O Ministério da Cultura recebeu hoje representantes da cadeia produtiva do livro para discutir a proposta de modernização da Lei do Direito Autoral. No encontro foram apresentados pontos de mudança em relação à lei atual.
Até o próximo dia 28 de julho está aberta consulta pública sobre a modernização da lei. O encontro visava apresentar aos representantes da cadeia produtiva do livro as propostas de mudança da lei e, ao mesmo tempo, ouvir a opinião deles para a melhoria do texto em consulta.
Na abertura do encontro, o secretário-executivo do MinC, Alfredo Manevy, destacou que o ministério estudou a legislação de outros países e que a proposta é fortalecer e não flexibilizar o direito autoral.

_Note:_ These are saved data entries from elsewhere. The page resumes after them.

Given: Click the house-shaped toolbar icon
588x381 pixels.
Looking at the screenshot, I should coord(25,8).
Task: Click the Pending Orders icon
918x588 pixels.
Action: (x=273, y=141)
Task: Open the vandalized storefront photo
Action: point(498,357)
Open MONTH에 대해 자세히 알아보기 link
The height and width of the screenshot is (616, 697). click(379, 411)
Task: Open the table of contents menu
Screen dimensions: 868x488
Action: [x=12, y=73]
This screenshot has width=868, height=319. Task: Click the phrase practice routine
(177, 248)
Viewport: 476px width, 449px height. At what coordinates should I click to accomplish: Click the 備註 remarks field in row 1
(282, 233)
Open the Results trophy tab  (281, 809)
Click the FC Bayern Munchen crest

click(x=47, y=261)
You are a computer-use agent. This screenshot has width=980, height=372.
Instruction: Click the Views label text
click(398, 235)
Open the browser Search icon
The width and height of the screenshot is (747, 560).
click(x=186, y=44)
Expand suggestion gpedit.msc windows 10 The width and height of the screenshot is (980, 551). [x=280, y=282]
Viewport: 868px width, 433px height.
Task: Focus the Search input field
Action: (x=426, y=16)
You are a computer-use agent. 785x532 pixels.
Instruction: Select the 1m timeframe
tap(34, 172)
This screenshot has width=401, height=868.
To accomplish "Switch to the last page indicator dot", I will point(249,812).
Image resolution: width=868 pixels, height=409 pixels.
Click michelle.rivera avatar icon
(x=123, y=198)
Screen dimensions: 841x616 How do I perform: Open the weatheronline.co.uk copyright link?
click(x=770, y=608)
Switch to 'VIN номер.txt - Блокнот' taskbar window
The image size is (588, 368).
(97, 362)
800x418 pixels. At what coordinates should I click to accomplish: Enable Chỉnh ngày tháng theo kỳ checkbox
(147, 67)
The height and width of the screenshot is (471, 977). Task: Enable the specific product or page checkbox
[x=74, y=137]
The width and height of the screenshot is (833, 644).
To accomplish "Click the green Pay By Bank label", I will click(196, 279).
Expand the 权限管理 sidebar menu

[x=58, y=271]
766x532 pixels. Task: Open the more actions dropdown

O diretor de Direitos Intelectuais da Secretaria de Políticas Culturais do MinC, Marcos Alves de Souza, salientou que alguns pontos do projeto devem ser aperfeiçoados na consulta pública. No que diz respeito à cadeia produtiva do livro ele destacou a remuneração da titularidade no meio digital e na reprografia. Os dois temas foram os mais debatidos durante o encontro. Uma solução citada por Souza, no que se refere à internet, é cobrar do provedor o download da obra, que cobraria do consumidor. Quanto às reprografias, ele disse que é preciso encontrar uma solução.
Souza também levantou alguns outros temas de interesse do setor. Ele lembrou que os mecanismos de revisão contratual devem estar de acordo com o Código Civil. Destacou ainda que, em vista dos avanços tecnológicos o capítulo referente às limitações seguiu uma tendência mundial listando exemplos, com uma cláusula aberta. Levantou ainda a necessidade de autorização de reprografia de obras esgotadas, bem como da regulação das obras sob encomenda.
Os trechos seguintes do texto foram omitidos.